*Exercise*. Write out the lines of the records as a JSON list of strings, one string per line and no blank lines. Begin at the line that contains "Click the circled J icon for Stand Over" and stop after the line that contains "Click the Server".

+++

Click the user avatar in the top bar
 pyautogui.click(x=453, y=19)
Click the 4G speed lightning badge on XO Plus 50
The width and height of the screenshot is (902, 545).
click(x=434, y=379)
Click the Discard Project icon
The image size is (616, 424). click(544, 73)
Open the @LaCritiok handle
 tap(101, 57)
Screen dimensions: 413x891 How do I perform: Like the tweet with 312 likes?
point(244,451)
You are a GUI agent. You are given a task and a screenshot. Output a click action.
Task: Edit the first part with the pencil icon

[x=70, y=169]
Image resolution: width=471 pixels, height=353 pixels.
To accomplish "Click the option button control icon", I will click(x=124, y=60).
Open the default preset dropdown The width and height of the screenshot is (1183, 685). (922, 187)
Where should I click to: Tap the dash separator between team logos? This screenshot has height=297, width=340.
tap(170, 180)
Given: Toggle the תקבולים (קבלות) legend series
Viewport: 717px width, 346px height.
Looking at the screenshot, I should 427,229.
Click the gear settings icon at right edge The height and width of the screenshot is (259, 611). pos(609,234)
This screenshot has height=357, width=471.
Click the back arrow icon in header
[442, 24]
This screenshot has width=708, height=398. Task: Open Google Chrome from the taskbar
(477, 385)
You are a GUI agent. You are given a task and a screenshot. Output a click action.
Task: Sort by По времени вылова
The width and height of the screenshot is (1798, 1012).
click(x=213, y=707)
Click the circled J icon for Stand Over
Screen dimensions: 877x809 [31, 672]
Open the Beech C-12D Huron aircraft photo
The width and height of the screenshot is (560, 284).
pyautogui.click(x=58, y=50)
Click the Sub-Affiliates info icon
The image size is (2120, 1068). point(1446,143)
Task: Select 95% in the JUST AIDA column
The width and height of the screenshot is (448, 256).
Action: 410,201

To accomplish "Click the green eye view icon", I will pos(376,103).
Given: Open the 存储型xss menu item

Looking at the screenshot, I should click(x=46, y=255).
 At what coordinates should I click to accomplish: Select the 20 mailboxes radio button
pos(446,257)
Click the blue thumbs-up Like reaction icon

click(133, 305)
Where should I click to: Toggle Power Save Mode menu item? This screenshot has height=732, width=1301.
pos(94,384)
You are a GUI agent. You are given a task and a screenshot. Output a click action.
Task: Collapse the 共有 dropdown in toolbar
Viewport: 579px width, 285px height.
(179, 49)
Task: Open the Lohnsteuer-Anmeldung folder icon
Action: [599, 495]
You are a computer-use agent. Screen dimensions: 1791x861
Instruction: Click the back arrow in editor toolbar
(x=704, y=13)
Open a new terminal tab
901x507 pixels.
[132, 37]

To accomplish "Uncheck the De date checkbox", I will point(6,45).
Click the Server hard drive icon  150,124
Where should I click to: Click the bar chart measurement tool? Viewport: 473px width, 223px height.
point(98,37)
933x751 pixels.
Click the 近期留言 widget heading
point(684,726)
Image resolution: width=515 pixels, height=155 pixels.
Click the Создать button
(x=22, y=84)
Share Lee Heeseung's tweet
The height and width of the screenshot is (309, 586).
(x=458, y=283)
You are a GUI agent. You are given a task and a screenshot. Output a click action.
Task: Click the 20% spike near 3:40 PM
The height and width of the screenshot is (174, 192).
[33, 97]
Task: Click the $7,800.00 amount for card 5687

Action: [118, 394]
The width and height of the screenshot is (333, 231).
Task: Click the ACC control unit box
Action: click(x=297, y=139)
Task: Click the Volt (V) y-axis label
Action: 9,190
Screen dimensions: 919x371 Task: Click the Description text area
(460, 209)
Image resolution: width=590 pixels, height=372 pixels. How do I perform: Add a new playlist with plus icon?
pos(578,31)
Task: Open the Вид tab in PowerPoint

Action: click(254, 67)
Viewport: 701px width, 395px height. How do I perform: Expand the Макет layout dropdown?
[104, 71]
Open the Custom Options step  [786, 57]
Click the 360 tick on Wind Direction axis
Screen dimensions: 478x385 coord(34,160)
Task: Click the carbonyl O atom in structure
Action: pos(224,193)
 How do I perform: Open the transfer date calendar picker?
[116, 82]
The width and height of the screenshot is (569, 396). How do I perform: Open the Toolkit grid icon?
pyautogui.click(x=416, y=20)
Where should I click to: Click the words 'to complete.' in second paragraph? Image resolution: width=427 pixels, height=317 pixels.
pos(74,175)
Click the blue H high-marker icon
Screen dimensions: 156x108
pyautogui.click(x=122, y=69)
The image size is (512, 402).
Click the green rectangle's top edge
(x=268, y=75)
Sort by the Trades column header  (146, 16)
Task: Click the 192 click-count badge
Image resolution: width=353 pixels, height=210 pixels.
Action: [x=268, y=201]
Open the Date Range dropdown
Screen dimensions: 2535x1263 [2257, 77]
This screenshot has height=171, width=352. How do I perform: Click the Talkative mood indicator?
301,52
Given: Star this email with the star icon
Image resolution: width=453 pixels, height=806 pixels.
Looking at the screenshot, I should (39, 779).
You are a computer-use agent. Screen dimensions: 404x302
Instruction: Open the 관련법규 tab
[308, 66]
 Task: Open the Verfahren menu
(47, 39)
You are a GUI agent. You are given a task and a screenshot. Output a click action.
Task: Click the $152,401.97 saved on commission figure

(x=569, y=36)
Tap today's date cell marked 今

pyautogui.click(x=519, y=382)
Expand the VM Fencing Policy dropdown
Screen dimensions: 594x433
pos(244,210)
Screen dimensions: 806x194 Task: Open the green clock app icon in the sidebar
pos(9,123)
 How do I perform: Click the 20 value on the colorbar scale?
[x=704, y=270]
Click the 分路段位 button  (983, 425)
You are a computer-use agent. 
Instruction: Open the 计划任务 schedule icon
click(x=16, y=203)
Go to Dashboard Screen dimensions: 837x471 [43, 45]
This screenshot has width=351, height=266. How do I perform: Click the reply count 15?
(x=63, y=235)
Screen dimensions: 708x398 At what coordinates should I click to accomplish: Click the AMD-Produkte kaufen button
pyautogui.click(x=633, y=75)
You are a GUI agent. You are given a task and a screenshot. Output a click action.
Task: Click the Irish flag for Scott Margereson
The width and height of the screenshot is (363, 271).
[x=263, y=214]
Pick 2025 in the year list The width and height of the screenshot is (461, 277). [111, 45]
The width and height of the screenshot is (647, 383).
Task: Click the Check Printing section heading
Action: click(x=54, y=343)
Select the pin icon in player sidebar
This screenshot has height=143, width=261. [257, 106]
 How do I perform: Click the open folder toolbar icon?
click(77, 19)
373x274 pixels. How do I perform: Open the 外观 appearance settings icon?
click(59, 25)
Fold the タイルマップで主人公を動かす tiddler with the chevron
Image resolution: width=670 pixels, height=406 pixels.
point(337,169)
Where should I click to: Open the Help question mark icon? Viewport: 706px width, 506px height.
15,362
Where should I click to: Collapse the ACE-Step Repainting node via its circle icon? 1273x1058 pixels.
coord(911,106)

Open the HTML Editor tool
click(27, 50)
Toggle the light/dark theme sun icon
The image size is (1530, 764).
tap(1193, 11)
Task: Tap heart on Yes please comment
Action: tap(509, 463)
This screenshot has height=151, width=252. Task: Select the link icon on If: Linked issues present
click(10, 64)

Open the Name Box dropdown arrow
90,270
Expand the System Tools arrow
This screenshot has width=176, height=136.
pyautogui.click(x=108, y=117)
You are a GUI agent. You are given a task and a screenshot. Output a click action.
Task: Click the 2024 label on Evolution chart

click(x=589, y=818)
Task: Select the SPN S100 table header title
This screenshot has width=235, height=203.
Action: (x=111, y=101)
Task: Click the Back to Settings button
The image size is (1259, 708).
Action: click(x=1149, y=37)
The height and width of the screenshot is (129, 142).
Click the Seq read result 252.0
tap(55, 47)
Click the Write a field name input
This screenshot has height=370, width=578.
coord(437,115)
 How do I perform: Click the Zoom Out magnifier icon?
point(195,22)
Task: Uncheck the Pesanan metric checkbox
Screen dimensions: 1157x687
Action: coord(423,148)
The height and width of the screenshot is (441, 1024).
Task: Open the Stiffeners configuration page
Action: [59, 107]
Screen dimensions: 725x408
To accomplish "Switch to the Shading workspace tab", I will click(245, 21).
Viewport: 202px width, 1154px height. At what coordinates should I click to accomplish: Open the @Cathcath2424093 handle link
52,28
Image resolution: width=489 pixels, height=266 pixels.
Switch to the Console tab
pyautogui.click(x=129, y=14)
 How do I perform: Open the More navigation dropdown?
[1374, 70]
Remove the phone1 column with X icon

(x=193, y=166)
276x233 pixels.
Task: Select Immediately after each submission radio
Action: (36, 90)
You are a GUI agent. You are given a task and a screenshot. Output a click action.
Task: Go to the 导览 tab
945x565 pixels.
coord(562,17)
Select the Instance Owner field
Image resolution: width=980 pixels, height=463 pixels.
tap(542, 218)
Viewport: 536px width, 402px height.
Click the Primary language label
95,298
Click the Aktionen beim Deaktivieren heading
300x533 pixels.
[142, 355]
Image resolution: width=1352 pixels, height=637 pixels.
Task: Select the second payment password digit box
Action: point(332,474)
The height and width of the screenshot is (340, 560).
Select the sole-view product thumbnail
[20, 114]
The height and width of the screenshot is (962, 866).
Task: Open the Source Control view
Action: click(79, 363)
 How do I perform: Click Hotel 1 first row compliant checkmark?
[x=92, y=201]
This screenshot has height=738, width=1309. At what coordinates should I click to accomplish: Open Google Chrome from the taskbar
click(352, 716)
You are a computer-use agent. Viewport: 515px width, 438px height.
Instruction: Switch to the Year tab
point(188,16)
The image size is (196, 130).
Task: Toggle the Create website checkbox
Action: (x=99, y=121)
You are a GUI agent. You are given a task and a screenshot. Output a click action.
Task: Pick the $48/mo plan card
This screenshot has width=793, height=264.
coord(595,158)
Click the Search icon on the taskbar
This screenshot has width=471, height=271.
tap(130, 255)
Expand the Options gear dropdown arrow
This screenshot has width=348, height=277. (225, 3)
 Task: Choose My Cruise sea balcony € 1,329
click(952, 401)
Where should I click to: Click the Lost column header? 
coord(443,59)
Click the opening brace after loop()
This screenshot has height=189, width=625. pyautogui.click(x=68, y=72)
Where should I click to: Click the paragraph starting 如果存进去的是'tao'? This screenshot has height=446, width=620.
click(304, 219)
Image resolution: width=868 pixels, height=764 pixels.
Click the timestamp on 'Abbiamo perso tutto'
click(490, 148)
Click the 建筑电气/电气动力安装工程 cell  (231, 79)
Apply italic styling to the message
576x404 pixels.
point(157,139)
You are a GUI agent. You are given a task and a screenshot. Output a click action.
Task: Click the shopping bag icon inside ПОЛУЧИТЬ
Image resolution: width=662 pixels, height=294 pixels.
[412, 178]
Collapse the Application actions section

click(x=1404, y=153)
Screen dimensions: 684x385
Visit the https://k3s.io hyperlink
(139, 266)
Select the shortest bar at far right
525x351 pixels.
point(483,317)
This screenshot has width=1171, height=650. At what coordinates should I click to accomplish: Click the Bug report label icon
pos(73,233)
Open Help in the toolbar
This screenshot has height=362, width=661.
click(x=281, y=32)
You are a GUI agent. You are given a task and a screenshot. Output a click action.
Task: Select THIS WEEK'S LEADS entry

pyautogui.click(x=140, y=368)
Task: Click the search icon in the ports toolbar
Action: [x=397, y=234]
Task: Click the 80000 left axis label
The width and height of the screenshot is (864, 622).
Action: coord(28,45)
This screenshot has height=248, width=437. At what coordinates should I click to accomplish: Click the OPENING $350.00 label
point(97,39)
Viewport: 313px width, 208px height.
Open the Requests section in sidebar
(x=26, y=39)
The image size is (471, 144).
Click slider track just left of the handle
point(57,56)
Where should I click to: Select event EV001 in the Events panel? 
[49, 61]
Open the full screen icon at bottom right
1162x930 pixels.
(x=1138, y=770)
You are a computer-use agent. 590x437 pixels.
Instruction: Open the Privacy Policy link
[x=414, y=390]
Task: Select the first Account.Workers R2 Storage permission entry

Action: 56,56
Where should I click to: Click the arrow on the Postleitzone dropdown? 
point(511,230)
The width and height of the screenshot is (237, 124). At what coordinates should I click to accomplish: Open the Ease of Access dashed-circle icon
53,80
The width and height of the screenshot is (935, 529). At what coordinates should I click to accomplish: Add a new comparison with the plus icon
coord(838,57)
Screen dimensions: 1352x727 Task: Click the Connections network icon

+++

*Written answer*.
[
  "Click the circled J icon for Stand Over",
  "Screen dimensions: 877x809 [31, 672]",
  "Open the Beech C-12D Huron aircraft photo",
  "The width and height of the screenshot is (560, 284).",
  "pyautogui.click(x=58, y=50)",
  "Click the Sub-Affiliates info icon",
  "The image size is (2120, 1068). point(1446,143)",
  "Task: Select 95% in the JUST AIDA column",
  "The width and height of the screenshot is (448, 256).",
  "Action: 410,201",
  "To accomplish \"Click the green eye view icon\", I will pos(376,103).",
  "Given: Open the 存储型xss menu item",
  "Looking at the screenshot, I should click(x=46, y=255).",
  " At what coordinates should I click to accomplish: Select the 20 mailboxes radio button",
  "pos(446,257)",
  "Click the blue thumbs-up Like reaction icon",
  "click(133, 305)",
  "Where should I click to: Toggle Power Save Mode menu item? This screenshot has height=732, width=1301.",
  "pos(94,384)",
  "You are a GUI agent. You are given a task and a screenshot. Output a click action.",
  "Task: Collapse the 共有 dropdown in toolbar",
  "Viewport: 579px width, 285px height.",
  "(179, 49)",
  "Task: Open the Lohnsteuer-Anmeldung folder icon",
  "Action: [599, 495]",
  "You are a computer-use agent. Screen dimensions: 1791x861",
  "Instruction: Click the back arrow in editor toolbar",
  "(x=704, y=13)",
  "Open a new terminal tab",
  "901x507 pixels.",
  "[132, 37]",
  "To accomplish \"Uncheck the De date checkbox\", I will point(6,45).",
  "Click the Server hard drive icon  150,124"
]